3/10
Fast Eddie Returns . . . With Severe Memory Loss?
19 August 2014
Every great director makes a few stinkers, and this is certainly one of Scorcesese's. The problem is he committed a movie "mortal sin" - he actually made Paul Newman look uncool playing a character he had played previously who was very cool. That is unforgivable.

************SPOILERS AHEAD********************

As with so many bad movies it really comes down to a ridiculous script. Eddie Felson, a billiards phenom in his younger days who had been used and tossed away by an unscrupulous gambler, is older and wiser and now acts as the unscrupulous gambler by bankrolling young pool sharks . . . Huh? Did Eddie learn nothing from his earlier experience. A rather unbelievable character flaw considering where Eddie was at the end of "The Hustler"

Eddie decides to go on the road with a hotshot young pool player named Vincent (Tom Cruise) who is crazily cocky, dumb as a box of rocks, and presented in a smarmy way-over-the-top manner by Cruise. Vince has a girlfriend named Carmen (Mary Elizabeth Mastrantonio) who early on reveals that she has no scruples herself. Uh, wait a minute. In "The Hustler" Eddie got involved with a girl, took her on a pool/gambling road trip with his evil gambler mentor and, without giving away the twists of that much better movie, lets just say it ended very badly. Wow, it seems Eddie has contracted a real bad case of memory loss which causes him to make every mistake he has made before. Who's is writing this dreck?

The implausibility's get worse. Eddie gives Vince a very valuable cue stick, sort of a gift to convince him to become his protégé. Then he tells Vince to not use it when he plays - any savvy pool player will see it and immediately identify Vince as a hustler. Okay, so why give it to the brash and volatile young Vincent? Of course Vince goes out without Eddie and takes the cue and mucks up Eddie's gambling game plan. Eddie gets mad and drives his car away, with Vince trying to chase him down like a jilted girlfriend. Then Vince gets mad and Eddie gets in his car and chases down Vince, like an older jilted girlfriend. Meanwhile Carmen is disrobing in front of Eddie every chance she gets. Then they all make up. Then the wise, sage pool hustler Eddie Felson devises a con job which involves putting his grubby old guy hands all over Carmen, knowing full well how jealous and insecure Vince is about his relationship with Carmen. This leads to a cringe-worthy scene after the con job in which Vince acts like the immature teenager he obviously is while Carmen and Eddie try to placate his anger by saying, "We were just acting!" It made me feel a little dirty, watching the great Paul Newman explaining how actors who kiss in movies don't really mean it.
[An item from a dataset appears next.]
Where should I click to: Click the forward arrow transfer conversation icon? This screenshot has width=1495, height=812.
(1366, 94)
Who put these words in his mouth?

There's more, including one of Scorcesese's most gratuitous camera spins, doing 360's around Newman like some drunk teenager doing donuts in his souped-up Chevy in a supermarket parking lot, but why continue? This is simply a bad movie, all the more embarrassing because it almost taints the memory of its superior predecessor . . . almost.
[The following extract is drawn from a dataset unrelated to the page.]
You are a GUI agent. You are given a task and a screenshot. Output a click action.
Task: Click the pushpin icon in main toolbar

On the plus side, Newman looks great, MEM is very sexy, and Forrest Whitaker turns up in a great cameo as a slightly crazy pool hustler. His character was more interesting during his brief screen time than anything Newman and Cruise could muster.

The rotten cherry on top of this melted pile of ice cream is the fact that THIS is the film for which Newman won his only Oscar. My advice for Newman fans (of which I am definitely one) is to avoid "The Color of Money" and remember the legendary actor for all his other great performances.